As wonderful as IVF is for many couples experiencing a wide range of fertility issues, it also has a few enemies, namely the Catholic Church, which considers artificial insemination, IVF, and any other scientifically based method of conceiving abominations. In 2008 Pope Benedict called IVF and artificial insemination “shattering” to human dignity and that our “great values” were at stake. Certainly the church is also aware that IVF is a boon for same-sex couples hoping to become parents.
The unique question of which spouse owns a couple’s frozen embryos when they divorce was raised earlier this year in a New Yorker article highlighting a couple who found themselves asking it. Karla and Jacob, though friends for nearly a decade, had a brief romantic relationship lasting only months. When Karla was diagnosed with cancer and was informed that the cancer treatments could cause infertility, the couple decided to undergo IVF and freeze the embryos to preserve their ability to have children in the future. Everything went as planned, and even after the breakup things seemed okay. But when Jacob started experiencing trouble in other relationships because of his decision to father these frozen embryos, he decided he wanted them destroyed. He didn’t want to father a child that he wouldn’t be involved with. He was worried about the financial implications that could come up. He was also worried what other people would think of him. So Jacob and Karla went to court.
In their case, Karla prevailed. The judge determined that Karla’s “desire to have a biological child in the face of the impossibility of having one without using the embryos,” outweighed Jacob’s privacy concerns.
Other cases have arisen, but as of yet there isn’t a standard solution because there’s still no clear law about frozen embryo ownership. For now, judges ultimately decide ownership using one of two definitions: person or property. If a frozen embryo is considered an unborn-child, the case will proceed as a custody battle and ownership will go to the best-fit parent. If, on the other hand, a frozen embryo is defined as personal property, ownership will be determined via property law.
While cases like the one before the Colorado Supreme Court, in which a divorcing couple’s frozen embryos were determined not be “people” and thus considered personal property) protect women’s reproductive rights, personhood legislation threatens both women’s reproductive rights and the fertility industry. Not only have personhood laws been notoriously used by anti-choice advocates as a way to reverse Roe v. Wade, medical advancements in reproductive care are also in the crosshairs of this archaic tactic. If IVF is forced to operate under personhood laws, divorcing partners in a relationship will have no choice but to proceed with conceiving a child once the embryo is formed, essentially forcing pregnancy on the woman. This also poses dangers to lab technicians and doctors. What if an egg or an embryo is dropped, damaged, ruined in some way? Could they be charged for manslaughter?

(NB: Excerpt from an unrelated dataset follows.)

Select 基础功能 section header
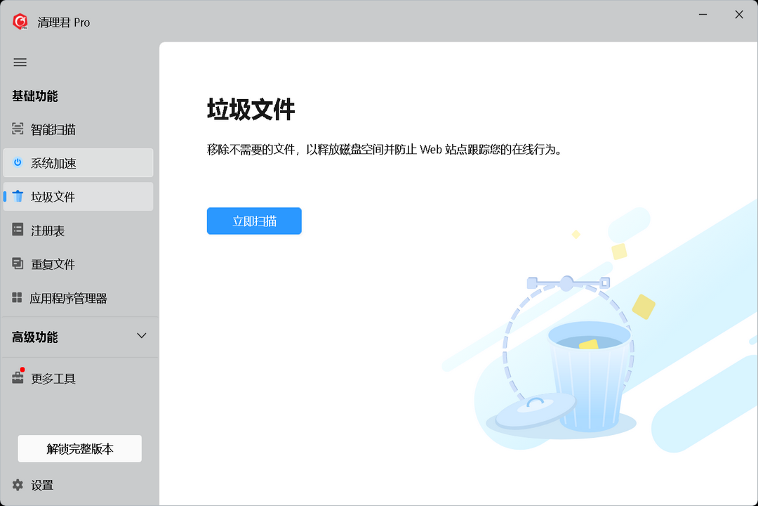 point(35,96)
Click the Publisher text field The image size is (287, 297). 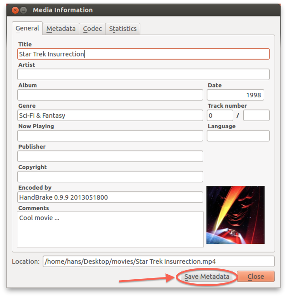coord(110,156)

Currently, there are eleven proposed personhood bills in the states of Arkansas, Missouri, Tennessee, Indiana, Montana, Texas, Iowa, North Carolina, Washington, Kansas, and South Carolina. These bills are extremely dangerous for all women regardless of their views on abortion, their political standing, or religious affiliation. Personhood bills affect any woman who utilizes reproductive medical services. In disputes over IVF, frozen embryos should be considered personal property for everyone’s sake. And what is the best way to protect yourself from the uncertainties of the future? Sign an agreement with your partner/spouse outlining what will happen to any frozen embryos in the event of divorce or death.